Wearing a ‘Disgusted to be British’ T-shirt, she said in a video that the accolade belonged “in the dustbin” due to Britain’s role in Israel’s assault on Gaza.

“Fashion, apart from being one of the largest and most environmentally damaging and socially disgraceful industries on the planet, attracts more media attention than many small to medium sized countries,” Hamnett says. “Check Chanel versus Sudan.

“I realised early on that as a fashion designer you have a huge platform – far more than you need to sell your clothes, and this could be put to good use. So I tried.”

For the ‘End Genocide’ campaign, a series of T-shirts have been printed with the slogan, ‘Welfare not warfare’.

“Corbyn’s choice of slogan,” says Hamnett. “He is appalled at the genocide that is being subsidised by taxpayers’ money and the unnecessary additional defence spend that Starmer has committed to.

“This is money that is being taken away from the most disadvantaged people in society.

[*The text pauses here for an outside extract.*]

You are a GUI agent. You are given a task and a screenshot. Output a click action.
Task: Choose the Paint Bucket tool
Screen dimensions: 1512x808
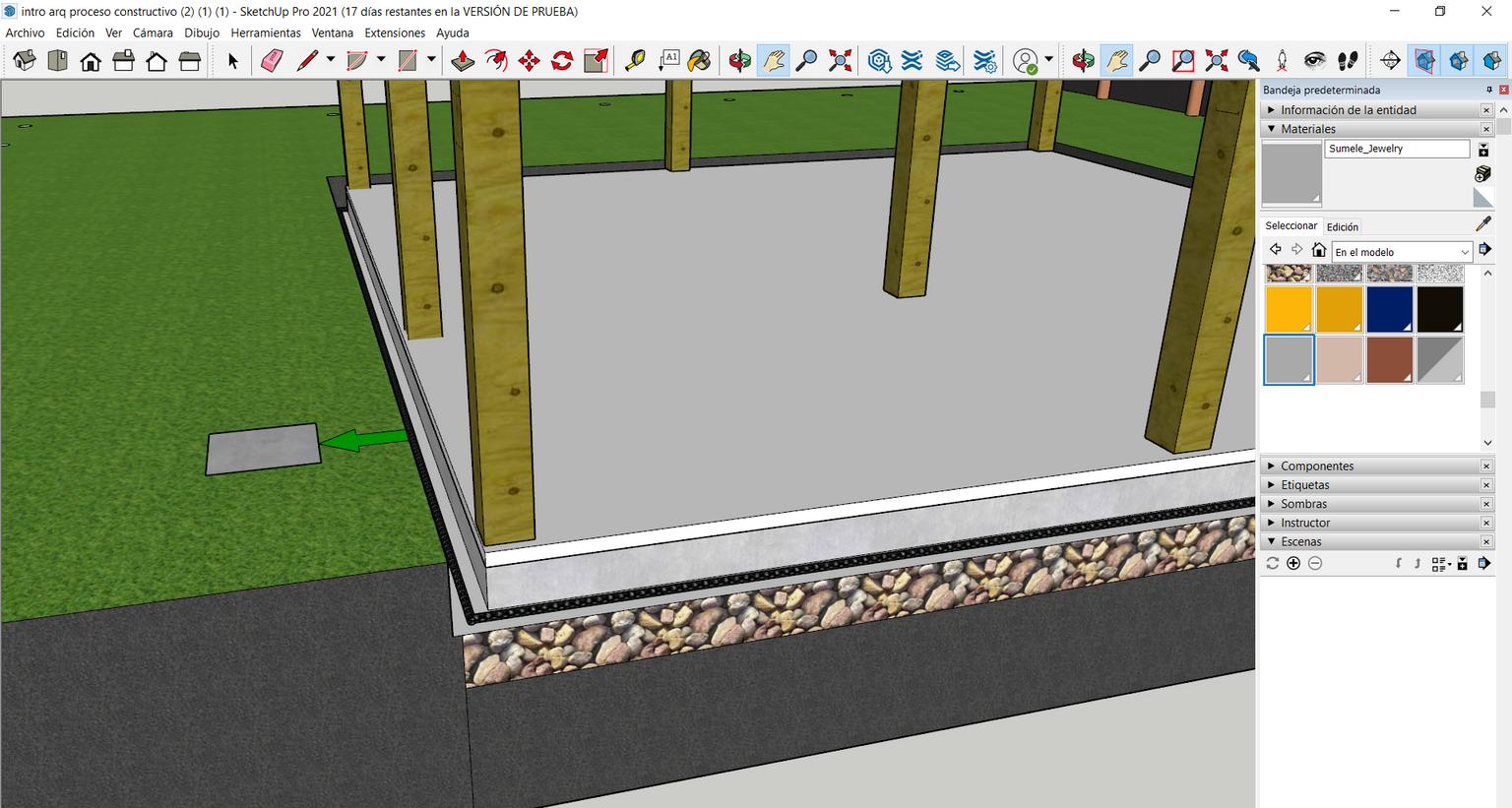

“From taking away free school meals, the two-child benefit cap, the loss of fuel subsidies for the poor and elderly, and disability caps, including payments for anybody who has an accident in the future.

“How many people are injured in car accidents annually? From now on, they are not going to be getting any help, whilst we provide weapons that help blow the legs off children with that money instead.”

Corbyn has long spoken out about the need for the UK to recognise a free Palestine.

Most recently, he introduced a bill to the House of Commons calling on the government to carry out an independent inquiry into the UK’s involvement in Gaza.

A ‘Welfare not warfare’ T-shirt signed by Hamnett and Corbyn. Photograph: courtesy A/POLITICAL

Hamnett hopes the ‘End Genocide’ campaign will encourage people to contact their MPs and “tell them you will never vote for them again unless they defy the party whips and demand Britain ceases all UK military support for Israel”.

“Politicians are mostly a vested interest group and are just in politics to get re-elected,” she adds.

“The only thing that really affects the behaviour of politicians is the fear of not getting re-elected. This is their only weak spot.

“So get online and write emails to your MP. Send letters with handwritten envelopes. Tell them you’ll never vote for them again or ever unless they demand an immediate end of all military aid and UK weapons to Israel.

“Find them and track their voting behaviour on theyworkforyou.com.”

Hamnett also urged people to write to King Charles III.

“Politicians and the King take a huge amount of notice of hand-addressed envelopes because they have to open them.

“They can’t just delete by the thousand and they mostly think their constituents are so lazy that only one in 1,000 will bother to write.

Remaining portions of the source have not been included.